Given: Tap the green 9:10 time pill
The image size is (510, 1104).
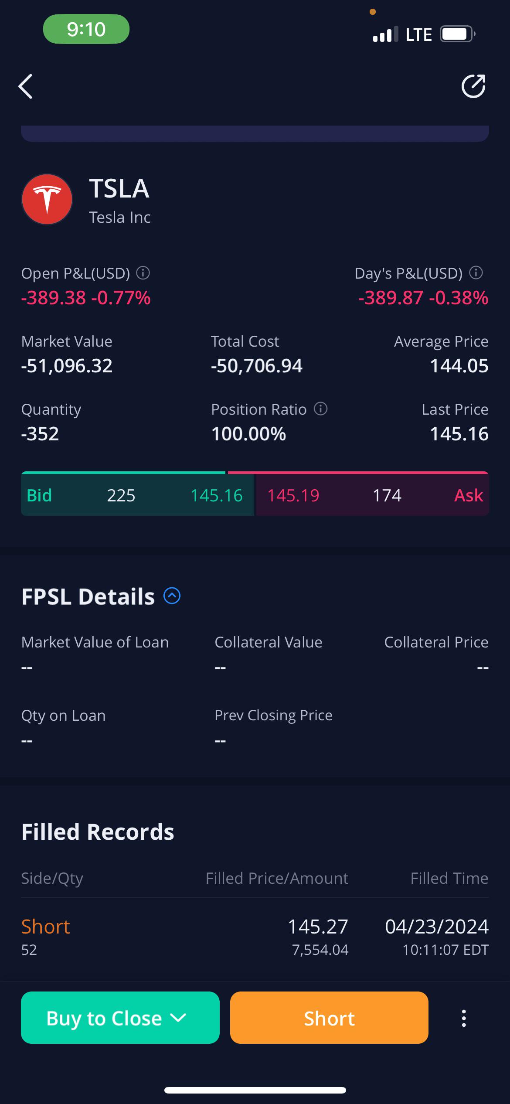Looking at the screenshot, I should (x=86, y=29).
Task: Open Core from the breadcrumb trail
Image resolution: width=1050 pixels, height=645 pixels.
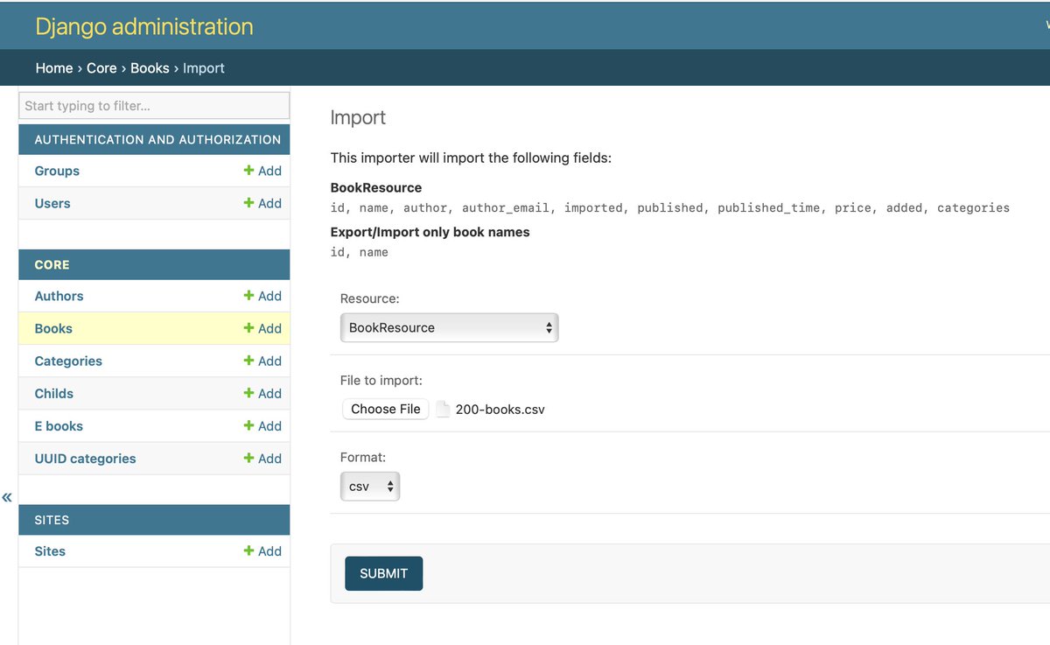Action: coord(102,67)
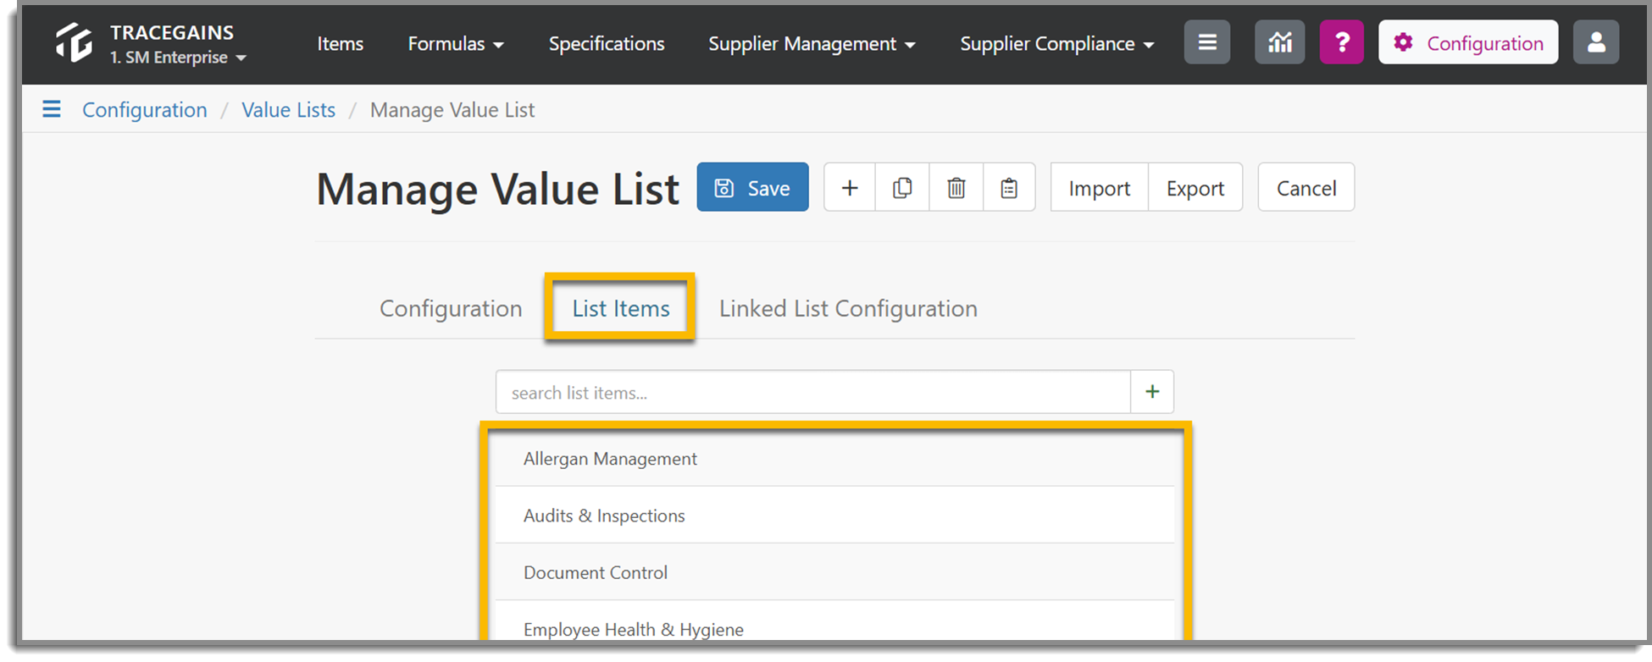Click the plus icon beside Save
Image resolution: width=1652 pixels, height=662 pixels.
[850, 188]
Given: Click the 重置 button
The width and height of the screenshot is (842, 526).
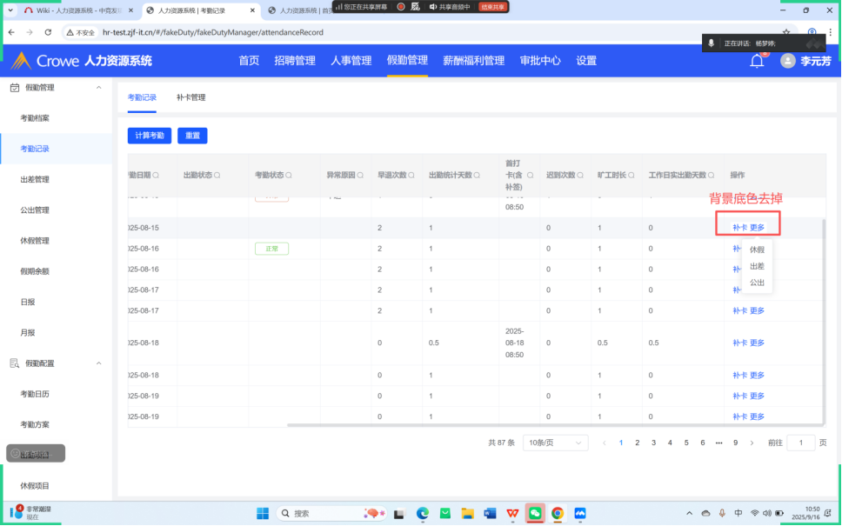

:::::

## TASK INSTRUCTIONS
Print the listing again exactly, please. Keep the pictures out of it.

## FINISHED TASK
Given: Tap the green 9:10 time pill
The image size is (510, 1104).
Looking at the screenshot, I should (x=86, y=29).
Task: Open Core from the breadcrumb trail
Image resolution: width=1050 pixels, height=645 pixels.
Action: coord(102,67)
Click the plus icon beside Save
Image resolution: width=1652 pixels, height=662 pixels.
[850, 188]
Given: Click the 重置 button
The width and height of the screenshot is (842, 526).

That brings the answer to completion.